REQUIRED ACTIONS:
**a)** From the Input section of the Constructing Roads problem statement below, list every single-letter variable name it uses.
**b)** Transcribe the part of the Constructing Roads problem statement below starting at "We know that" and ending at "has been built.".

• Constructing Roads --hdoj


                                 Constructing Roads

    Time Limit : 2000/1000ms (Java/Other)   Memory Limit : 65536/32768K (Java/Other)
    Total Submission(s) : 32   Accepted Submission(s) : 17
    Problem Description
    There are N villages, which are numbered from 1 to N, and you should build some roads such that every two villages can connect to each other. We say two village A and B are connected, if and only if there is a road between A and B, or there exists a village C such that there is a road between A and C, and C and B are connected.

    We know that there are already some roads between some villages and your job is the build some roads such that all the villages are connect and the length of all the roads built is minimum.
     

    Input
    The first line is an integer N (3 <= N <= 100), which is the number of villages. Then come N lines, the i-th of which contains N integers, and the j-th of these N integers is the distance (the distance should be an integer within [1, 1000]) between village i and village j. Then there is an integer Q (0 <= Q <= N * (N + 1) / 2). Then come Q lines, each line contains two integers a and b (1 <= a < b <= N), which means the road between village a and village b has been built.

RAW DATA:

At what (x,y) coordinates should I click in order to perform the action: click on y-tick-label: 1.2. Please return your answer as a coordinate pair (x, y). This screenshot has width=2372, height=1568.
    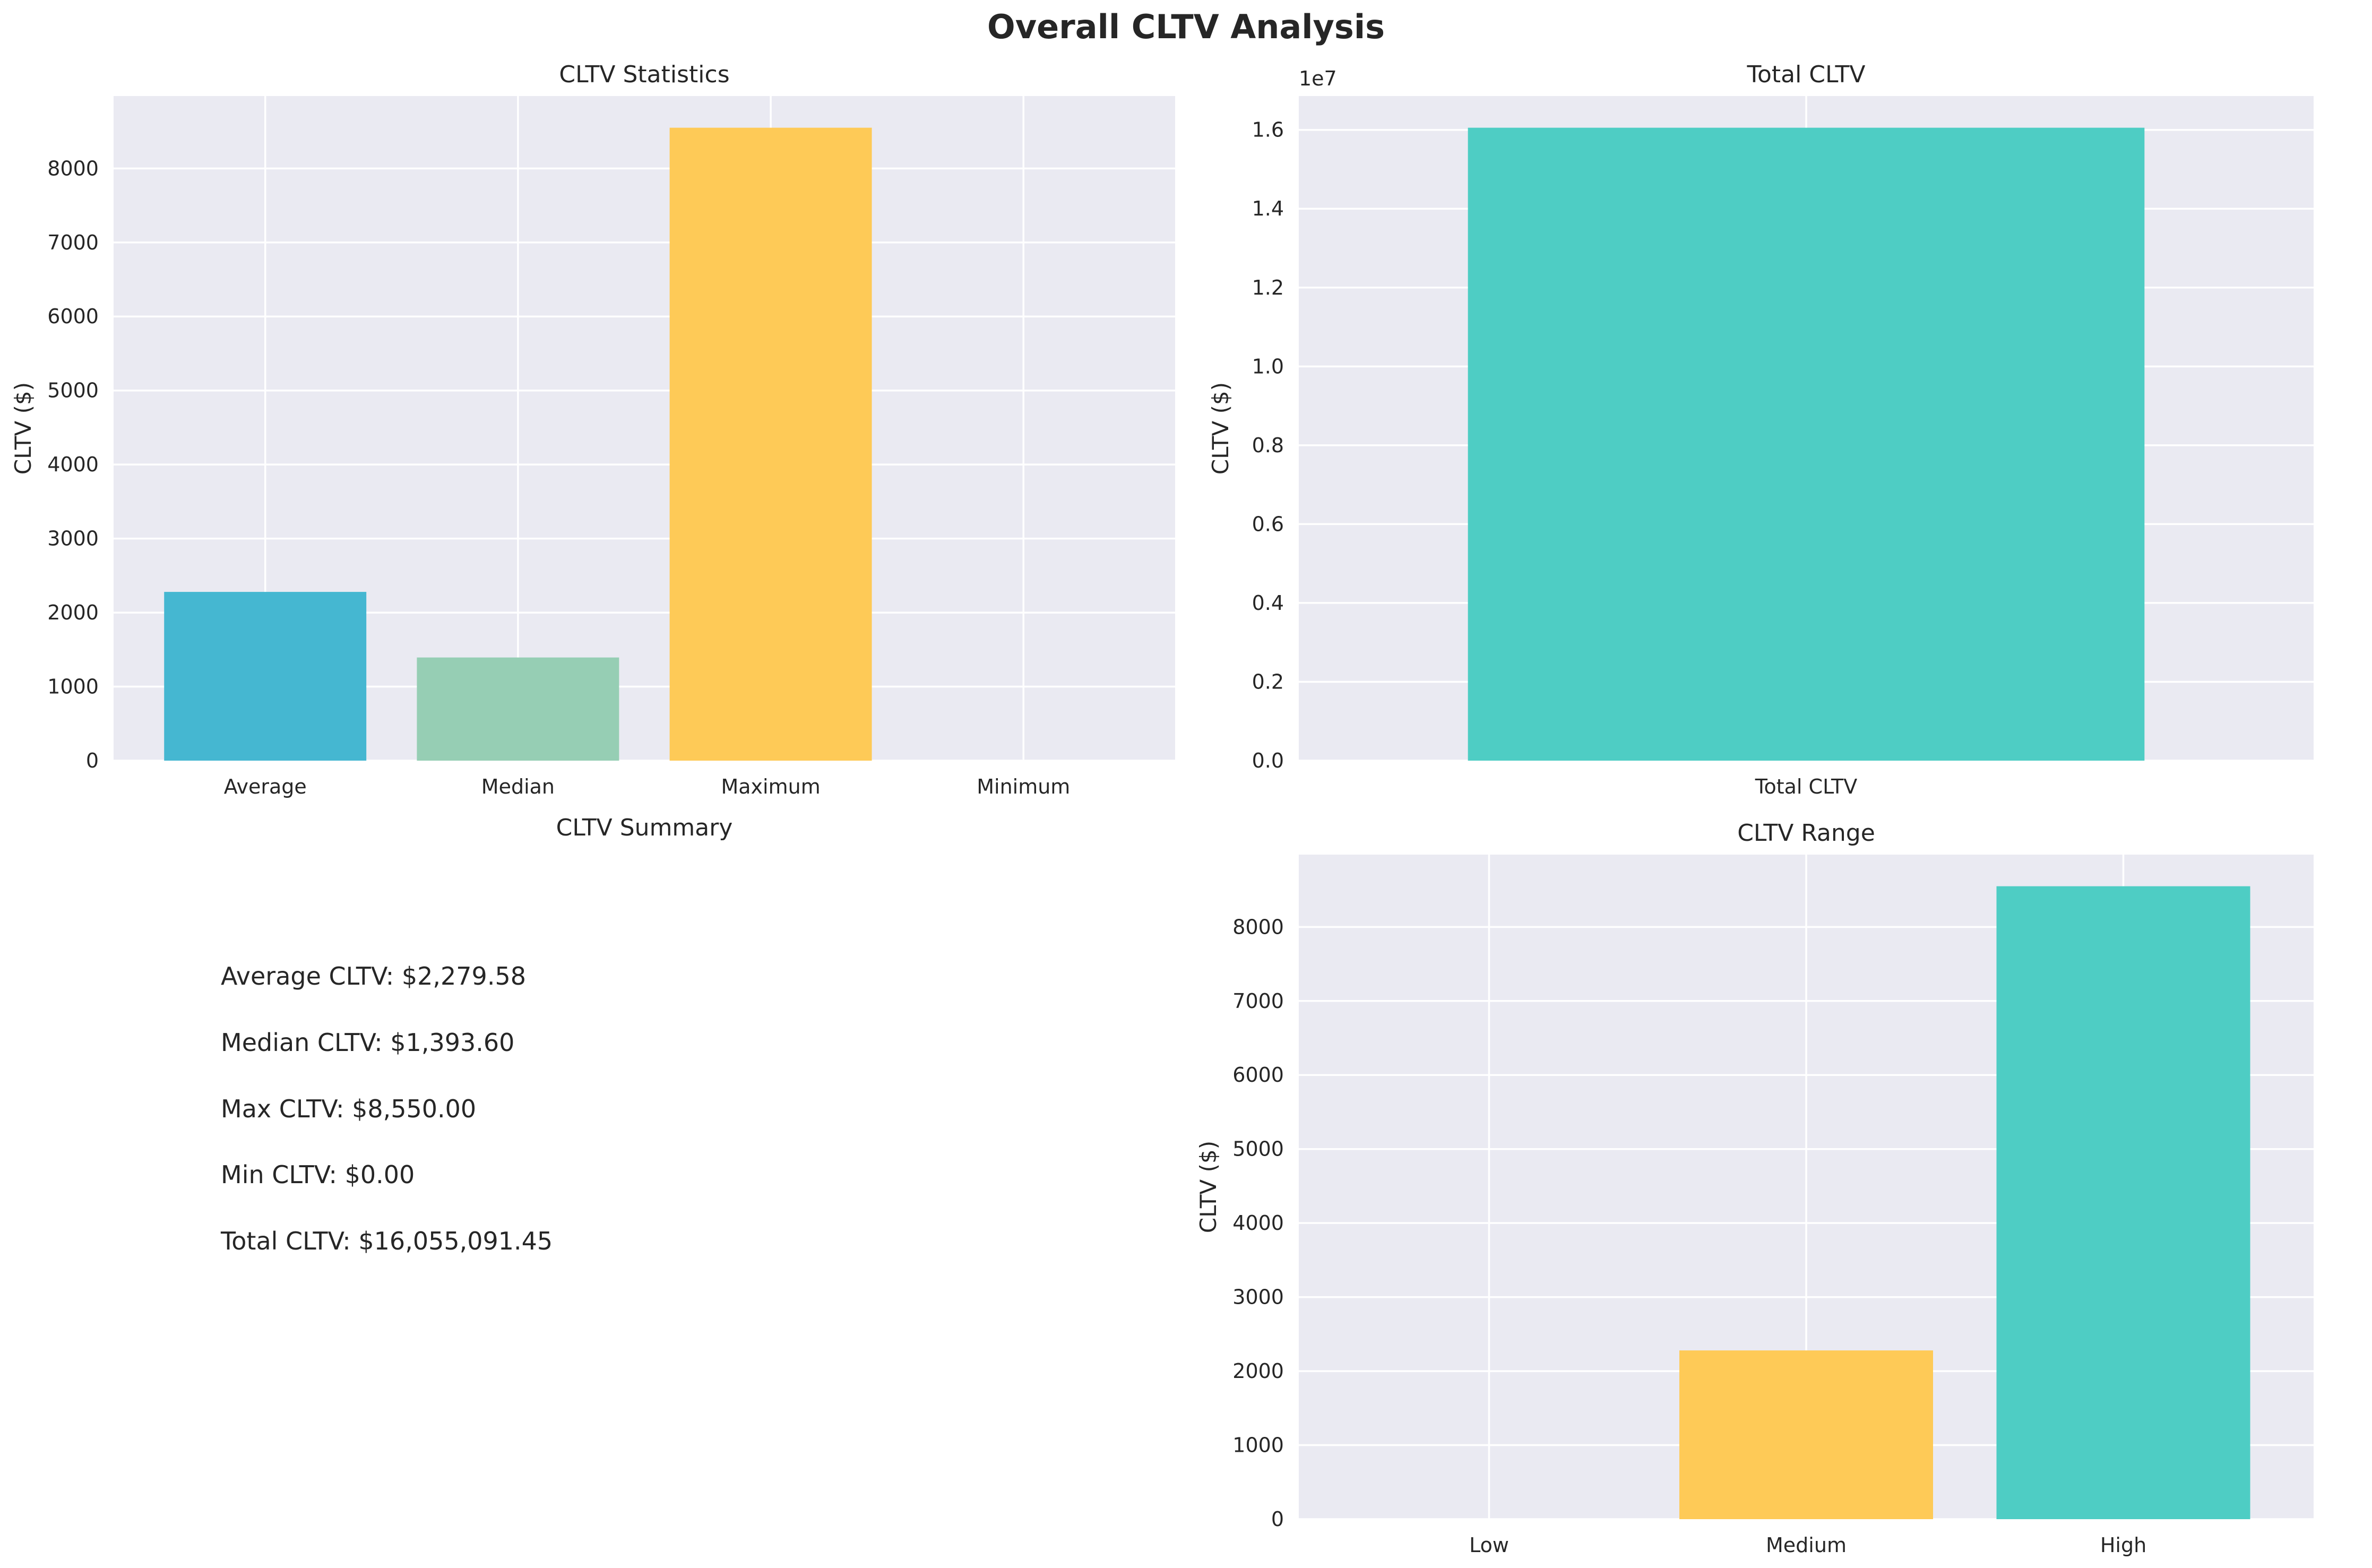
    Looking at the image, I should click on (1268, 288).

EXERCISE RESPONSES:
**a)** N, i, j, Q, a, b

**b)**
We know that there are already some roads between some villages and your job is the build some roads such that all the villages are connect and the length of all the roads built is minimum.
     

    Input
    The first line is an integer N (3 <= N <= 100), which is the number of villages. Then come N lines, the i-th of which contains N integers, and the j-th of these N integers is the distance (the distance should be an integer within [1, 1000]) between village i and village j. Then there is an integer Q (0 <= Q <= N * (N + 1) / 2). Then come Q lines, each line contains two integers a and b (1 <= a < b <= N), which means the road between village a and village b has been built.